No arrests for mob killings, inquiry toldComment on this story
Cape Town - Andile Mtsholo was beaten, stabbed and necklaced, allegedly by Khayelitsha residents, in a vigilante attack in 2012.
Two years later, Mtsholo’s family still don’t know who his attackers were and say the police have not been much help.
In testimony before the Khayelitsha Commission of Inquiry, which is investigating police inefficiencies, Mtsholo’s aunt Nomakhuma Bontshi said police had spoken to the family only once and had not informed them of any developments in the case.
“As far as I know Andile’s murder has never been solved by the police. I do not know what evidence the police collected, but judging from the various accounts we heard from locals, there would have been people who witnessed the killing,” Bontshi said.
“As his family we would like to know who killed him and why. We feel strongly that despite his misbehaviour he did not deserve this – and especially not the way he was killed.”
An emotional Bontshi, who lives in Gugulethu, gave an account of what happened on May 2012.
She said that on May 19 she been summoned to a meeting by residents of Khayelitsha’s B Section, where Mtsholo lived.
At the meeting, residents told her they were “fed up” with her nephew, who robbed people and smoked drugs in his late parents’ home.
“The voices of those who spoke were noisy and threatening, with one person suggesting that they search for him around the area and that they wanted to teach him a lesson,” Bontshi said.
She said it had been decided the family would remove Mtsholo from the community and take him to the Eastern Cape.
But the next morning, Bontshi received news that her nephew had been killed.
His charred remains had been found in a field not far from Mtsholo’s home.

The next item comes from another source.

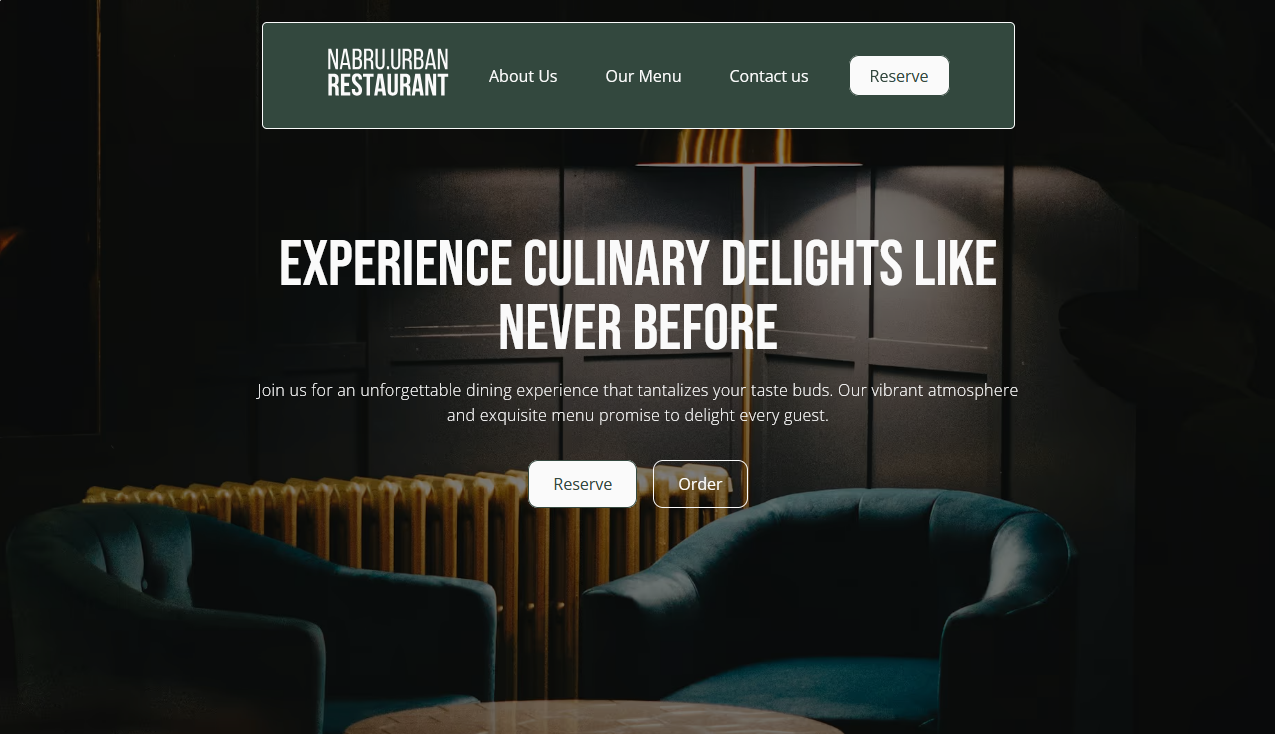1275x734 pixels.
Task: Open the Contact us link
Action: coord(769,76)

He had been stabbed and burnt to death by necklacing.
A case was opened at the Lingelethu West police station.
Bontshi told the commission that shortly after the murder, police interviewed the family about possible suspects.
That was the last time the family had heard anything about the matter.
Another resident, Mzoxolo Thame, spoke of the ill treatment he received when he enquired about his cousin’s murder.
Xolisile Thame was killed after he was allegedly caught with his body “halfway through a window of a house, breaking in”, in January last year.
Thame said the investigating officer in the case had been harsh and uncaring.
“He told me: ‘The laaitie (little boy) was caught with his body halfway through the window of a house, and he was moered’,” Thame said.
He said when he asked the investigating officer about the suspects, who had been caught, as the family wanted to get legal advice, the detective told him he would be wasting his money and suggested Xolisile was guilty.
He took up the matter with the officer’s superior, who told him the detective was the right person to investigate the case.
Thame said that was the last time he heard anything about the case.
“I personally feel they don’t understand their fundamental responsibility, which is to service the community,” Thame said.
“They feel they are doing the community a favour.”
The commission is to continue on Monday with more testimonies.